Below are records; report the number of lines in them that include the word "value", with no other text.

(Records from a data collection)
============

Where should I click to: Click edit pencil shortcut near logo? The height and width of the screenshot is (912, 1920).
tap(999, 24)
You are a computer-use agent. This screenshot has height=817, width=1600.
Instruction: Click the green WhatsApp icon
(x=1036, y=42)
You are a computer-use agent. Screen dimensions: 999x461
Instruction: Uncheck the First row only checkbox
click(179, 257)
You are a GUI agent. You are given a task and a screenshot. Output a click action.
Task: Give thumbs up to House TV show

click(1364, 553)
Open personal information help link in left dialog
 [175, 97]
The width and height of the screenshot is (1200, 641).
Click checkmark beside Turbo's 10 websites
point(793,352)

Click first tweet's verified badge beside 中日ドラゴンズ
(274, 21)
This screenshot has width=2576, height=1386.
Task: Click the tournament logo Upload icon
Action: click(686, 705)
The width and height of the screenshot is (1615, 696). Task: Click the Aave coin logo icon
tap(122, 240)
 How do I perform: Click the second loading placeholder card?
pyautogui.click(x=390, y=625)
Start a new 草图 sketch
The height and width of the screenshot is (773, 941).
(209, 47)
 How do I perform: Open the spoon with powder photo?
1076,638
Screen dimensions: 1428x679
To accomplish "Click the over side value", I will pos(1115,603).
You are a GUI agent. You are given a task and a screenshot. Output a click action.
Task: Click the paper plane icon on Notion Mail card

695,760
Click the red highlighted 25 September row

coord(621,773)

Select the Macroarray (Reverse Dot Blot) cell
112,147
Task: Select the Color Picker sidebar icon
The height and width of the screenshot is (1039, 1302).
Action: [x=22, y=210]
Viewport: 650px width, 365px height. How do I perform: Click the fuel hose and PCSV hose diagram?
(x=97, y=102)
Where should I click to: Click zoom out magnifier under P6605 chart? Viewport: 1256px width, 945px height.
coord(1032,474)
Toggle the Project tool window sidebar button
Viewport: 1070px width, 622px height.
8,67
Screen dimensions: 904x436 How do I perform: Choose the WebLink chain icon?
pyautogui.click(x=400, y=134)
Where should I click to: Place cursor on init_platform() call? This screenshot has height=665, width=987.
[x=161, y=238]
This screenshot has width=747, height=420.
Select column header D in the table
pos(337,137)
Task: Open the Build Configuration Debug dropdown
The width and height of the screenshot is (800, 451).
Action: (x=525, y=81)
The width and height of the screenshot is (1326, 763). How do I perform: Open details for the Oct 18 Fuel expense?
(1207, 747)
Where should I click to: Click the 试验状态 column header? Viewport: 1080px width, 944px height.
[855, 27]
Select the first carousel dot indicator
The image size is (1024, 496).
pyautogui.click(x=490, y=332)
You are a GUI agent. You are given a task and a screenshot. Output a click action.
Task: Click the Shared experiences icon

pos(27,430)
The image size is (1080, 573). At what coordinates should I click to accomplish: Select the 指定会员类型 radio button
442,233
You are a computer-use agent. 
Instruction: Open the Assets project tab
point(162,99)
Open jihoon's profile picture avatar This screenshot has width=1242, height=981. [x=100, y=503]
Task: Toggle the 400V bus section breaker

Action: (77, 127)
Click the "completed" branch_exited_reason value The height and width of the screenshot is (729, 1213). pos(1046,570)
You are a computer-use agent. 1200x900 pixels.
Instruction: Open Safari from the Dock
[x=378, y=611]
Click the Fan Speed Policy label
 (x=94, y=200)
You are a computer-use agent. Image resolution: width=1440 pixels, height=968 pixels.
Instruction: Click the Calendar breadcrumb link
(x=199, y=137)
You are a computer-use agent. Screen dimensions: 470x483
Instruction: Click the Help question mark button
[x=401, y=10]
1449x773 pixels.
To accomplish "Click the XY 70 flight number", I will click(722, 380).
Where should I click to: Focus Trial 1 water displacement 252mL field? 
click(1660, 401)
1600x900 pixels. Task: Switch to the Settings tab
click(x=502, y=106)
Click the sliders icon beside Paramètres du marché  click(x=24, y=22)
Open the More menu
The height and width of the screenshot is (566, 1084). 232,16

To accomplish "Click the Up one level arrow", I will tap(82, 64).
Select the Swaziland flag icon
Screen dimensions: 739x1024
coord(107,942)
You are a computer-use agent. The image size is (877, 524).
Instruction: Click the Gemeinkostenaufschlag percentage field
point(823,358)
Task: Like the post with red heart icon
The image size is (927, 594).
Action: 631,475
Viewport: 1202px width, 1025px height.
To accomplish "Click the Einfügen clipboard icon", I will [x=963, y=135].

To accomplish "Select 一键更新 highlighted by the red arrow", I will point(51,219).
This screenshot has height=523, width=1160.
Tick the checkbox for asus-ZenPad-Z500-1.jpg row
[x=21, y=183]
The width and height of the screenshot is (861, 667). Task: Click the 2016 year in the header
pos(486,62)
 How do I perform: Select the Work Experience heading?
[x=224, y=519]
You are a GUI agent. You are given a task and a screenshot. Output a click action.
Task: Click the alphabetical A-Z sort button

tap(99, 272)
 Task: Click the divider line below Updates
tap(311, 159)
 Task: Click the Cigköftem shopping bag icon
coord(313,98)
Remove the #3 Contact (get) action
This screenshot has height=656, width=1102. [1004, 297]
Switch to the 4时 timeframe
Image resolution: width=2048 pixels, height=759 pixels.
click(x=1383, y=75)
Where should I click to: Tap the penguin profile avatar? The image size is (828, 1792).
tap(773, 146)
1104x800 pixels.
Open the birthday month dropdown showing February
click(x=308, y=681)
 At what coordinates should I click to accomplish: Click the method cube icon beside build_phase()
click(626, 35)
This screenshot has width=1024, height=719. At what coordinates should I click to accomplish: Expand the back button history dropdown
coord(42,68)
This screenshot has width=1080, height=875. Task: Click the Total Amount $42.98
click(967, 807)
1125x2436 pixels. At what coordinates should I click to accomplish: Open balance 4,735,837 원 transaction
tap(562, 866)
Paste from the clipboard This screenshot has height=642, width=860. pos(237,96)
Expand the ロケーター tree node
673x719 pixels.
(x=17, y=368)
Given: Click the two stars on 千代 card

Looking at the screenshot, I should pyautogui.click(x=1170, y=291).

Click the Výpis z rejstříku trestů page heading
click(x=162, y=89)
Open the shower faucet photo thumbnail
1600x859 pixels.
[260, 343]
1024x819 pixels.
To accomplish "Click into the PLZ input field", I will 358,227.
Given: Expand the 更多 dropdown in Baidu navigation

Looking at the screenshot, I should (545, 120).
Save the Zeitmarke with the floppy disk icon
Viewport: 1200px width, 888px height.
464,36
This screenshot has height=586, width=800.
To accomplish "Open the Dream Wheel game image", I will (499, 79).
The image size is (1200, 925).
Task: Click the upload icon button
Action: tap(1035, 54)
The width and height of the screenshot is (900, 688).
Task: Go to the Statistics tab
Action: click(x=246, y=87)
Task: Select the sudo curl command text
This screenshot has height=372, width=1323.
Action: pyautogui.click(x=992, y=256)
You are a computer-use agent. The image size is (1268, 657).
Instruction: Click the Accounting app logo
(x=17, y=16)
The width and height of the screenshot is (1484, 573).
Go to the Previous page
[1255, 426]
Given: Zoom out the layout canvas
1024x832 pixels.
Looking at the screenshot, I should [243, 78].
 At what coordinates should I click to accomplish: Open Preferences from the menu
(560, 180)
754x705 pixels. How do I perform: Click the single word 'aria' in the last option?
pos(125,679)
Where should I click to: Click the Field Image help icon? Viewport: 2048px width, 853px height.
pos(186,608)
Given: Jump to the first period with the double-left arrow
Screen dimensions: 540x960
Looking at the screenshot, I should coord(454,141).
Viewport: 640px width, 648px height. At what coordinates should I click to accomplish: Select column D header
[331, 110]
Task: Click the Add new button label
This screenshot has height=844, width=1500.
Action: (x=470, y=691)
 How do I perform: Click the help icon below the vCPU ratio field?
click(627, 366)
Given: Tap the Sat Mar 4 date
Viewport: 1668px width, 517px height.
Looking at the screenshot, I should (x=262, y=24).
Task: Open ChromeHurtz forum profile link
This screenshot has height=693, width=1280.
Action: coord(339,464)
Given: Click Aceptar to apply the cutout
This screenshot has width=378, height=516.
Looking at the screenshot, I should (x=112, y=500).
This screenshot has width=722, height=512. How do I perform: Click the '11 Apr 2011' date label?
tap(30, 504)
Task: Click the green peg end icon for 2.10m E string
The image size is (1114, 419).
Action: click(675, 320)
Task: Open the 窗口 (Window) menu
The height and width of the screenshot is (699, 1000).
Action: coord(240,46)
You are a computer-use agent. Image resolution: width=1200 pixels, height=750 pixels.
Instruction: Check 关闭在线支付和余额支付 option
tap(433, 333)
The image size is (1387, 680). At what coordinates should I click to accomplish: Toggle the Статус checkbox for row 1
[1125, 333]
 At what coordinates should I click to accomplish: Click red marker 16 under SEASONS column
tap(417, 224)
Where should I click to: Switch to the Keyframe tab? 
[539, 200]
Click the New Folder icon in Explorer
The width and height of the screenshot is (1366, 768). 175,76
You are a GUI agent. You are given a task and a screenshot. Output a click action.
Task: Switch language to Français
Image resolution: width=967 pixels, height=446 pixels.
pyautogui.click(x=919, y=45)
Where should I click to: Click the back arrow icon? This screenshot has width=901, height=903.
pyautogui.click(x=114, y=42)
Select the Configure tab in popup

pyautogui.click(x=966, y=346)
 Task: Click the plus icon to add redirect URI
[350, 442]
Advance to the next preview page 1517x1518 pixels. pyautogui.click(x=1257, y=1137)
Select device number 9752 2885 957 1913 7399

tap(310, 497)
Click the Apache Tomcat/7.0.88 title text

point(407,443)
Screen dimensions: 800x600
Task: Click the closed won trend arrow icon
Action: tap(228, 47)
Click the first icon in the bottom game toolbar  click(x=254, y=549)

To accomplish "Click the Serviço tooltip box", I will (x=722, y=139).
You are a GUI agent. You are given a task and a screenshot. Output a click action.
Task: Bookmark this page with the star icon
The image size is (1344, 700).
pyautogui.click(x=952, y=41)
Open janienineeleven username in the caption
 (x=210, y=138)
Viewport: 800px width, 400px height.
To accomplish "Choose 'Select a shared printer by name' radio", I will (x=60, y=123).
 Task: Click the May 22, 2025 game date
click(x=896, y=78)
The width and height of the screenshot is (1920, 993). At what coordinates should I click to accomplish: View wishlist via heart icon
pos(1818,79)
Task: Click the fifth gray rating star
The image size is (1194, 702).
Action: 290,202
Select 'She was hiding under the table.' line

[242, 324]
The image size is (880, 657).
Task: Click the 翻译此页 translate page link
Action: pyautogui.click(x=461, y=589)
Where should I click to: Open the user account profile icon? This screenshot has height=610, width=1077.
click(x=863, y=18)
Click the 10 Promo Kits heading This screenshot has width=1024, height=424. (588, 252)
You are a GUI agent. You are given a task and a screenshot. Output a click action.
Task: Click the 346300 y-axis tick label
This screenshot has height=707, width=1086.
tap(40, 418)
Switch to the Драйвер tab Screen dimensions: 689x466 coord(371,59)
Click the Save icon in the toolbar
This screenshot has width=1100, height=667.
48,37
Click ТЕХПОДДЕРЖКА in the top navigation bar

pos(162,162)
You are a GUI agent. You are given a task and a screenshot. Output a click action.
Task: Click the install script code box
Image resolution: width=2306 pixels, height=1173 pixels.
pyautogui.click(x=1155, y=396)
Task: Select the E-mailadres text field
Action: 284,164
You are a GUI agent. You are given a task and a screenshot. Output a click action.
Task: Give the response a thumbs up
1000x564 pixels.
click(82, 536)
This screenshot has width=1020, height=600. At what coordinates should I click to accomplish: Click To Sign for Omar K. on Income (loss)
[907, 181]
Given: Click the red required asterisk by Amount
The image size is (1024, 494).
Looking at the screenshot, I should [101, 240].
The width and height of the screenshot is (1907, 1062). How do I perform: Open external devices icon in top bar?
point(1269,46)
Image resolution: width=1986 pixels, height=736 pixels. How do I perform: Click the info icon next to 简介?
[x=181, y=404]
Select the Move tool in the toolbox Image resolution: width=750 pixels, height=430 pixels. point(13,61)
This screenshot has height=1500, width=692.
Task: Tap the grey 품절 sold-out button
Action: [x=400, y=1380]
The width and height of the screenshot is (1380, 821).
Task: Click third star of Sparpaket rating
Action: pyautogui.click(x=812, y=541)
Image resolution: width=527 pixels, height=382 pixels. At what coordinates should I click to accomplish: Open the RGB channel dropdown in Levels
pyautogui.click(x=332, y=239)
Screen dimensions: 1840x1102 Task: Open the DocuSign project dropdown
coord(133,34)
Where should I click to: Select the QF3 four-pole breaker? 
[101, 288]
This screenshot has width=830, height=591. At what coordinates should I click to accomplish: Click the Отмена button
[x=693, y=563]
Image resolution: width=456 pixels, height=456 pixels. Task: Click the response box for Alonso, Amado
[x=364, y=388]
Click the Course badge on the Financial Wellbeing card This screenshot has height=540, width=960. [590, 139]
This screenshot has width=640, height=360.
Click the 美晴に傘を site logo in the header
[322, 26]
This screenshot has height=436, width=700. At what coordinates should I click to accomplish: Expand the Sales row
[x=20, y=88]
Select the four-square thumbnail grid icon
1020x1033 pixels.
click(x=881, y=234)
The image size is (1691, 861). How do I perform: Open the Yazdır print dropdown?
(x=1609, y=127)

============

• Response
2